Problems at the social work regulator
Another thing that will come out of the Task Force report will be a reconfiguration of functions among the various national social work organisations. Obviously something will have to be done about the GSCC, the regulator of social work in England, whose chief executive got sacked, as expected (he’s been on gardening leave for some months), having been found not making sure that the discipline arrangements were working properly. Actually, many people say he’s been given the heave-ho because the government made sure he was left holding the parcel when the music stopped. However, the crucial factor is clearly that there was very poor management of the cases in house, and difficulty in coordinating the work of some of the outsourced case managers. Another sign that if you’re taking responsibility for regulating things, the trendy businessification solution of outsourcing is very likely not a good idea. Most managers of difficult issues want to have clear control of the staff who are dealing with the issues. It also seems that a new computer system was shambolic – where have we heard before that admin problems have arisen from a belief that some clever computer system was going to render something cheap and easy that inherently requires human judgement?
The overall impression is that they are trying to do the GSCC on the cheap, and this is at least partly because the government, which is always under financial pressure, is taking the main financial and managment role. As usual, British governments can’t face anything that might affect them not being in their control, but it’s also because there’s not enough money in social work to pay for its own regulation. I can’t avoid the feeling that we are not paying enough for the GSCC. It’s to every social worker’s advantage to be sure that the public knows that professional standards are being effectively enforced and I can’t see how the GSCC can do this on £30 a year from a fairly small number of us, when it has many other responsibilities as well. I see a fee rise coming soon.
You can see the report about all this at:
http://www.gscc.org.uk/NR/rdonlyres/940CEBBE-88BF-48DF-A645-0E1B5E7FE1EB/0/090930_CHRE_GSCC_Finalreport.pdf
The initial issue was a backlog in discipline hearings (a bit surprising when you read the list of press releases from the GSCC, which are mainly about this or that social worker being disciplined).
But reading the report points up a number of things about the rules that GSCC operates by. For example, the GSSC deals with the misconduct of social workers, not their professional competence or quality of service. You could say that quality of service is a matter for the service regulator, the Care Quality Commission, but inevitably it also reposes in what the professionals in the service are doing.
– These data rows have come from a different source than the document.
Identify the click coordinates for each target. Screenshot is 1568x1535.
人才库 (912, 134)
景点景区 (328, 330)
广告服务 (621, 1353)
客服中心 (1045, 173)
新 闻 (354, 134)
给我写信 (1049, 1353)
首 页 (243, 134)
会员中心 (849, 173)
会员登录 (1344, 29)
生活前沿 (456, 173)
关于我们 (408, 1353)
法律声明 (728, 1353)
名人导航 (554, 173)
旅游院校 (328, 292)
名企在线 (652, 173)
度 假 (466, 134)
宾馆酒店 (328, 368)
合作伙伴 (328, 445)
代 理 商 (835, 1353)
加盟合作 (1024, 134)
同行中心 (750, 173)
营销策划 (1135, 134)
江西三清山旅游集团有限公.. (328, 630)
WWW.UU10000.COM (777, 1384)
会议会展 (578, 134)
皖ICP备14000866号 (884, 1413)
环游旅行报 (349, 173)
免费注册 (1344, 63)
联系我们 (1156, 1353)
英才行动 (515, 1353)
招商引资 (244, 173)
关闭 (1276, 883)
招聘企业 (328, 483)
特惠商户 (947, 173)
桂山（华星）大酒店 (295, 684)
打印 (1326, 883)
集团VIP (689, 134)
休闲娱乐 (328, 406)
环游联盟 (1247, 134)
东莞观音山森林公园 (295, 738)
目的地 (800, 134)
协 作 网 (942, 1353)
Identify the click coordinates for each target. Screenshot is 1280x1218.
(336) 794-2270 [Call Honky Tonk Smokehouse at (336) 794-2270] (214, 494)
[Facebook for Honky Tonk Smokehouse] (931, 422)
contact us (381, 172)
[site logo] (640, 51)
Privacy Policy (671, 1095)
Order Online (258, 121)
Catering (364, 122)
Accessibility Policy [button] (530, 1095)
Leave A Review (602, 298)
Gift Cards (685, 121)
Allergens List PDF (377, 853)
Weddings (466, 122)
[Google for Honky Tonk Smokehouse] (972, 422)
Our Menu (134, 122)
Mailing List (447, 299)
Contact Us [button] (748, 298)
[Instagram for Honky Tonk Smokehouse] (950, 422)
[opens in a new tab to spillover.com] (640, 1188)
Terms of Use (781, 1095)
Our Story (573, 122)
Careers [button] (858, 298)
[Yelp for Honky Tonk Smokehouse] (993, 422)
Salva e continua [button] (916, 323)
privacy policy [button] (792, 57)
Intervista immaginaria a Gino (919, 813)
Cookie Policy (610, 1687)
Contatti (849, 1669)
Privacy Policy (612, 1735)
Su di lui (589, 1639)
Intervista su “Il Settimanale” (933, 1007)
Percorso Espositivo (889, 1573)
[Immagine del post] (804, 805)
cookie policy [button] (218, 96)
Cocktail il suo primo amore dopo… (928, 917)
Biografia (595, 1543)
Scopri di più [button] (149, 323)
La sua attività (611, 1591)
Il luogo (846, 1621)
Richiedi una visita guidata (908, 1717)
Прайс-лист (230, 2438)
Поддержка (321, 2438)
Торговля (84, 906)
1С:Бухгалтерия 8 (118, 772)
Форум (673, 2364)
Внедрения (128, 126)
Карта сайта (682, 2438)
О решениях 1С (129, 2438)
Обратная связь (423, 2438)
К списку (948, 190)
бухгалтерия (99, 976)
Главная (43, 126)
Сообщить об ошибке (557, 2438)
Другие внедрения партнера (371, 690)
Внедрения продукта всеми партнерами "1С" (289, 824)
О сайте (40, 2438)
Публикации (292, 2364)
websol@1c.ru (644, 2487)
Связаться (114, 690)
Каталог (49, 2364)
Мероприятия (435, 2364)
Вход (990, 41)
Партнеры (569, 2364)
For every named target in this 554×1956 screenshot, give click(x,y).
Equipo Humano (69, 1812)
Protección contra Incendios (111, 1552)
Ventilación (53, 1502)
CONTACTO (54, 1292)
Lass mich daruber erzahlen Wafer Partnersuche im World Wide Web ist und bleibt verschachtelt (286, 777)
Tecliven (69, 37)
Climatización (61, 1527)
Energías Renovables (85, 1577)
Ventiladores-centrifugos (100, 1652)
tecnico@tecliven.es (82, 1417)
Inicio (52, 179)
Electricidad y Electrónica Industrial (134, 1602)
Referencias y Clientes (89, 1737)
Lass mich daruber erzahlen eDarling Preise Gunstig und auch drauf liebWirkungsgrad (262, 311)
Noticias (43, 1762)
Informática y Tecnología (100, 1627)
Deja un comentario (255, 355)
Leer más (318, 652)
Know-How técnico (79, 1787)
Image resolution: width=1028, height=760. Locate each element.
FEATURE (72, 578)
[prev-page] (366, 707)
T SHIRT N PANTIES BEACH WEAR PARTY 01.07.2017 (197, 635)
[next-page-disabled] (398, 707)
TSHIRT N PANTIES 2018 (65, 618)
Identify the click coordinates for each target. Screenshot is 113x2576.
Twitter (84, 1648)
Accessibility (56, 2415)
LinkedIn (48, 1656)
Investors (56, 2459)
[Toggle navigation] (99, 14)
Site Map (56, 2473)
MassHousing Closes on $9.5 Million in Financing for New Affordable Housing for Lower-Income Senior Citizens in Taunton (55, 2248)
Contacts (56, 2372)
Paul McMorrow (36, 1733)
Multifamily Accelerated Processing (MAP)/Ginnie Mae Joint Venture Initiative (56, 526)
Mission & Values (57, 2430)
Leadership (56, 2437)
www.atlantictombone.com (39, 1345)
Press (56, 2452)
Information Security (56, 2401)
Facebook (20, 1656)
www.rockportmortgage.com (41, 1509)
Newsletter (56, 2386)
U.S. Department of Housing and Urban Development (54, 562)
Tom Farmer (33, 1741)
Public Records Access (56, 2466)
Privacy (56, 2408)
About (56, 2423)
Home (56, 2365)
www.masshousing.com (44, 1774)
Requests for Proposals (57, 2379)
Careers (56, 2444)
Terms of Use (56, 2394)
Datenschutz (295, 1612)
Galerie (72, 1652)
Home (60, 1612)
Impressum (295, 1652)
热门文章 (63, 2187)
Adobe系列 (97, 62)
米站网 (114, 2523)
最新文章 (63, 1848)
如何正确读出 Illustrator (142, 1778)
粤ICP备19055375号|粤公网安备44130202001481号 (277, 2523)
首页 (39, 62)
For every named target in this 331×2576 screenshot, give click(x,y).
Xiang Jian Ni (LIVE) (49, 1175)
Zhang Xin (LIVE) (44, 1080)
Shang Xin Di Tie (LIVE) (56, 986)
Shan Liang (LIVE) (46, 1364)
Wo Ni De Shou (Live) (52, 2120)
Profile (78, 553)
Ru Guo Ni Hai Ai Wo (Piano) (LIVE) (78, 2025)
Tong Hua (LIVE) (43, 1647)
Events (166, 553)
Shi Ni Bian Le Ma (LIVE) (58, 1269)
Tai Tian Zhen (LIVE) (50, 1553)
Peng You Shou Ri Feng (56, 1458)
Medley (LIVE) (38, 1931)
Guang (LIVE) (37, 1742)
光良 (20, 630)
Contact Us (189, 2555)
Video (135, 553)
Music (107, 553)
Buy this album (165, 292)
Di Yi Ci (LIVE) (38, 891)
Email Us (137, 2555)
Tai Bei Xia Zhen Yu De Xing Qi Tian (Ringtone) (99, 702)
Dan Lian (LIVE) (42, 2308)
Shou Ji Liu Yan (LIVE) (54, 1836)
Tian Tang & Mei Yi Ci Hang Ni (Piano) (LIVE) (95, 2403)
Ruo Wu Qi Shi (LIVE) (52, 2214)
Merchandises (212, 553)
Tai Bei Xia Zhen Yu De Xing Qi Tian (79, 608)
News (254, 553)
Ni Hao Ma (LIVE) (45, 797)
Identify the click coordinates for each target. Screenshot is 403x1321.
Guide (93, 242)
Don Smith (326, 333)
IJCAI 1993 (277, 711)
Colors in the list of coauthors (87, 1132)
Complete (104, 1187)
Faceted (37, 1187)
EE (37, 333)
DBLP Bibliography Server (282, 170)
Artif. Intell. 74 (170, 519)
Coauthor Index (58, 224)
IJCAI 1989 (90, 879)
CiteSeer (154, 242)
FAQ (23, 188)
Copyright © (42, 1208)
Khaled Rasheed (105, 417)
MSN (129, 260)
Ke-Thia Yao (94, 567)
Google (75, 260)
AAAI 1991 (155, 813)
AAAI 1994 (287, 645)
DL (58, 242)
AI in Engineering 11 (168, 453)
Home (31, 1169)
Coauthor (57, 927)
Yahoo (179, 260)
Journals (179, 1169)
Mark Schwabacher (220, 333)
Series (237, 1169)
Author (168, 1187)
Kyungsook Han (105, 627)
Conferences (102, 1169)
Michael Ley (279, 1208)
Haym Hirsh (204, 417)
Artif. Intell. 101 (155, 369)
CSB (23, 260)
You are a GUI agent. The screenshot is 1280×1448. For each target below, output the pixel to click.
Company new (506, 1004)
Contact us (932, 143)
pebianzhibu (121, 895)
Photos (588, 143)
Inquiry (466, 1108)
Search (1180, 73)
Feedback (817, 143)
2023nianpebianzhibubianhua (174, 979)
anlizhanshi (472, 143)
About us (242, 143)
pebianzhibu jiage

There might be one or two reasons for the reliance on and problems with local disciplinary procedures. One is the long-standing issue that local authorities have always taken the view that social workers should do their bidding, and they don’t like professional bodies interfering with what they want for all sorts of namby-pamby reasons of professional standards. This was one of the historical reasons for the long time it took for local government and the unions to accept that they did need to have a professional regulator in social work. There are apparently cases of difficulties in getting local authorities to cooperate with the GSCC. All this is unlike the NHS which is quite accustomed to the idea that its professionals are qualified competent professionals who are entitled to make and follow through on their own judgements about the right thing to do about the situations they face; it is also required to cooperate with those professional bodies. You can understand how discombobulated the healthcare regulator guy who wrote the report was by the funny ideas in local government and the failure to ensure a focus on quality of practice as the main point of professional regulation in social work.
Of course, assessing professional competence and actually going out and looking for things that have gone wrong is expensive. And, reading between the lines, there are also signs that the chief executive told the Department of Health about the backlog and no extra money was forthcoming, so you can imagine the civil servants in the relevant departments’ attitude to concerns about the rules not permitting more complex issues about quality of professional service to be explored. Perhaps, links with civil servants got too much priority because government is so important for the GSCC in trying to get more support than we might have expected from politicians, perhaps neglecting the possibility of an alliance with social workers and their organisations who have a very real interest in making sure professional regulation goes well.
Also, like the head of all organisations run by a committee of very part-time trustees (I’ve been there), the chief executive seems to have got the balance wrong between keeping up their commitment to the things that were going well – I’m sure lots of things were – and laying it on the line about the things that weren’t. There is always the problem (I’ve been there) that when you tell them that things are wrong, they blame you instead of doing something about it, so it’s always difficult to decide when to warn them that they’re in schtook.
Also, I wonder what BASW and other professional associations were doing, because the reort says:
3.11 We wrote to professional associations and unions with a remit in social care to invite evidence (see Annex 5). None of them provided evidence to this review.
Well as a member of BASW, I want to know why not; it must have had evidence to give of the effects of all this on its members. And it should certainly have views about how the GSCC carries out its professional regulatory function. It is also implied by what I’ve already said that BASW’s members have an interest in a strong GSCC committed to social work values, and perhaps its representatives have not been making sure that the support of the profession is behind its national regulator.